In a letter Tuesday, the Salahis' lawyer, Stephen Best, gave examples of what he said were the committee's premature conclusions.
Best cited District of Columbia Delegate Eleanor Holmes Norton's characterization of the Salahis on Nov. 30 as "practiced con artists."
Best also said that Chairman Bennie Thompson's chief oversight counsel told the Salahis' lawyers that if the couple did not testify at a Dec. 3 hearing, they would be viewed as modern-day versions of "Bonnie and Clyde."
"It is circumstances such as these for which the Fifth Amendment of the United States Constitution was designed to provide safe harbor," Best wrote.
The Secret Service is currently conducting a criminal investigation into the security breach; charges have yet to be referred for prosecution.

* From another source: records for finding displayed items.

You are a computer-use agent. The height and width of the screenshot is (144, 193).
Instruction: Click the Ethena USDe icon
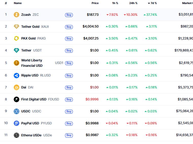point(17,135)

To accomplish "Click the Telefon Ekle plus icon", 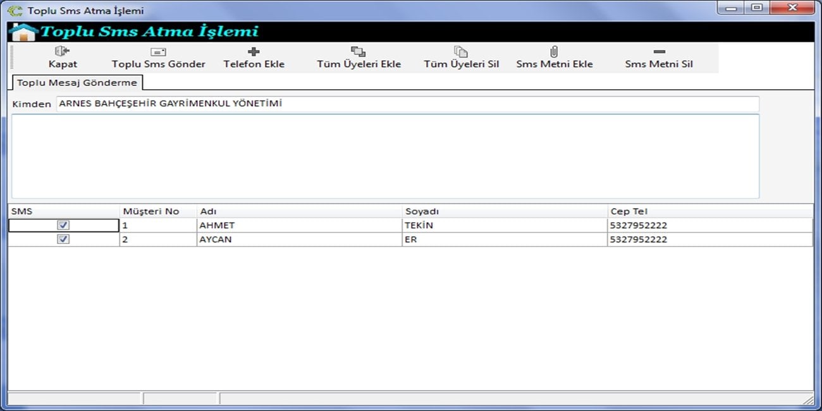I will pyautogui.click(x=254, y=52).
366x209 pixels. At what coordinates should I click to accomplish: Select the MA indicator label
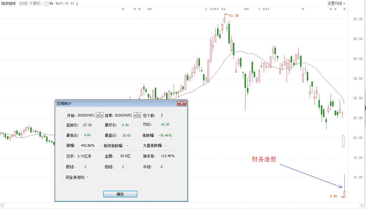click(x=51, y=4)
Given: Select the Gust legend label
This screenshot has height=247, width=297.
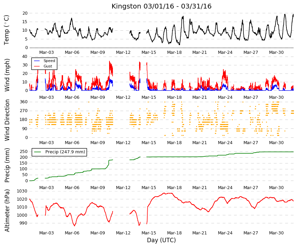Looking at the screenshot, I should 48,66.
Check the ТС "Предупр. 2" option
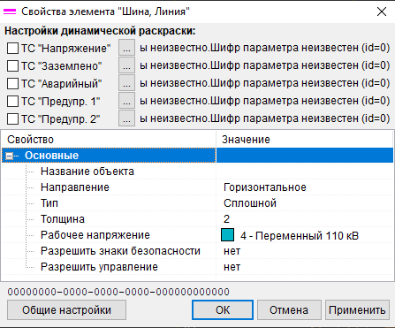This screenshot has height=328, width=395. [x=12, y=118]
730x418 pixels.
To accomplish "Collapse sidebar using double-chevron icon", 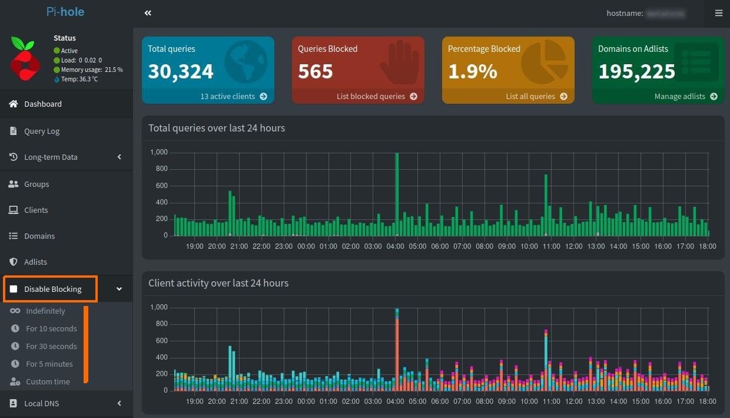I will click(148, 13).
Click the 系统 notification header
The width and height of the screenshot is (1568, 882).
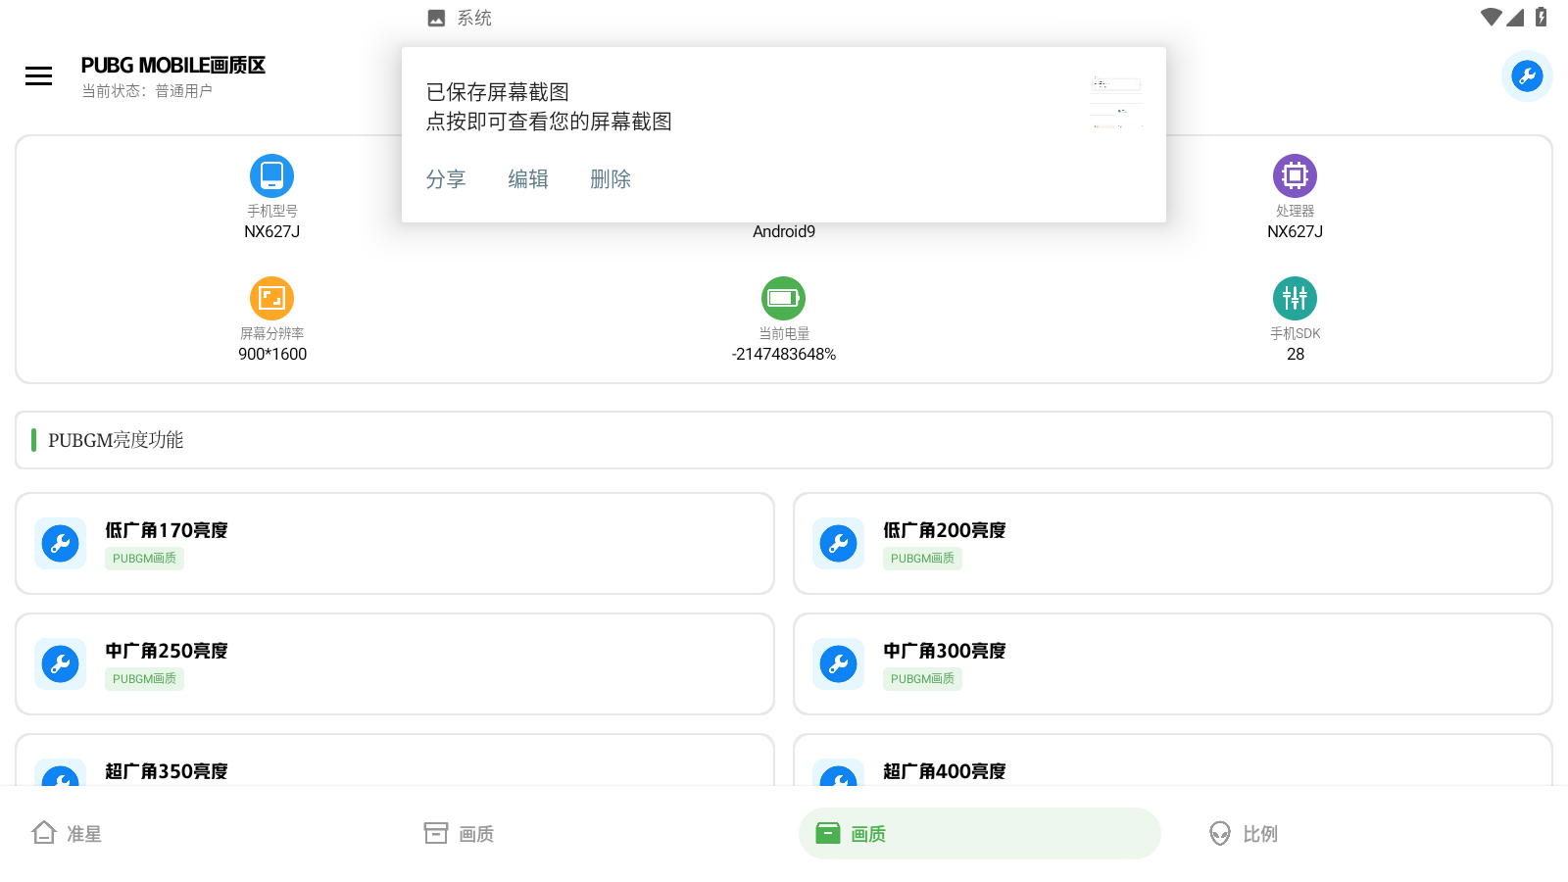click(x=461, y=17)
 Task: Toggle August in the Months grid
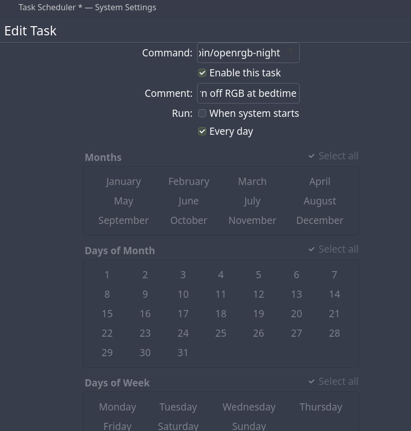(x=320, y=201)
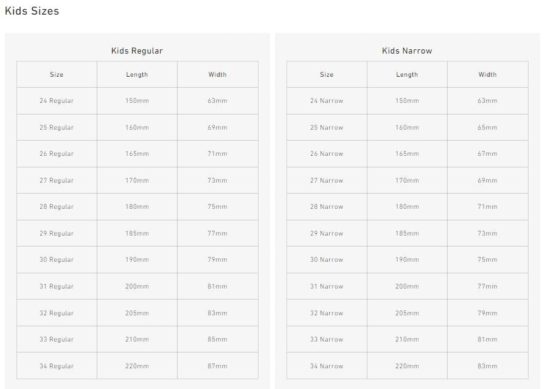Image resolution: width=545 pixels, height=389 pixels.
Task: Click the 32 Narrow size cell
Action: [327, 313]
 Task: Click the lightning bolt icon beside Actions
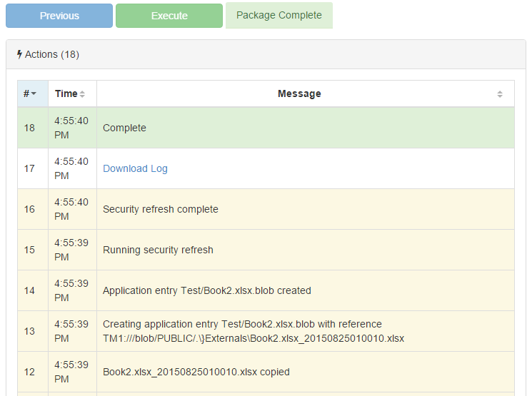(x=19, y=54)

In identical declarations dated Dec. 7, the Salahis said:
"I am aware of statements made by certain members on the Committee on Homeland Security in which premature conclusions concerning my criminal liability have been made. ... The current circumstances warrant invocation of my Fifth Amendment privilege against self-incrimination."
Three Secret Service officers have been put on administrative leave after the security breach. President Barack Obama acknowledged that the system did not work as it should have, but he said the episode hasn't shaken his confidence in his protectors.
Secret Service Director Mark Sullivan has said that the security breach is his agency's fault but that the president was never at risk.